The plan and, more specifically, these four principal goals have guided wolf management in Michigan for the past 13 years, according to the DNR. The 2022 update will include recent scientific literature and new information regarding wolves in Michigan. 

“As we work to update the 2015 wolf management plan, it’s important that we gather feedback from the public about how we can improve the plan to protect the long-term health of wolves while also meeting the needs of local communities,” said Cody Norton, DNR large carnivore specialist. 

Michigan’s gray wolf population was nearly eliminated by the mid-1970s due to persecution and active predator control programs in the early part of the 20th century. Today, Michigan’s wolf population numbers are estimated at close to 700 individuals in the Upper Peninsula. Gray wolves were removed from the federal endangered species list in early 2021, a decision that is currently being challenged in court. 
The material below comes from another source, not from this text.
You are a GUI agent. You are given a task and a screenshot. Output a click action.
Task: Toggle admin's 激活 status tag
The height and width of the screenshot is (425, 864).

While Michigan does not currently have plans for a wolf hunting/trapping season, their removal from the endangered species list opens the door to that possibility and the management plan will address methods of minimizing wolf-related conflicts. The Michigan Wolf Management Advisory Council met August 4, 2021, in Ishpeming, located in the state’s Upper Peninsula. Public input was heard from people for and against establishing a state wolf hunt, according to Michigan’s TV6-Fox affiliate. Most people at the Ishpeming meeting favored wolf management, including several state legislators who were there, according to TV6. Some attendees argued wolves negatively affected the whitetail deer population. The Council will advise the state on wolf management plan, including a possible Michigan hunting season. 

Those interested in providing feedback regarding an undated wolf management plan in Michigan should complete the online survey by January 31.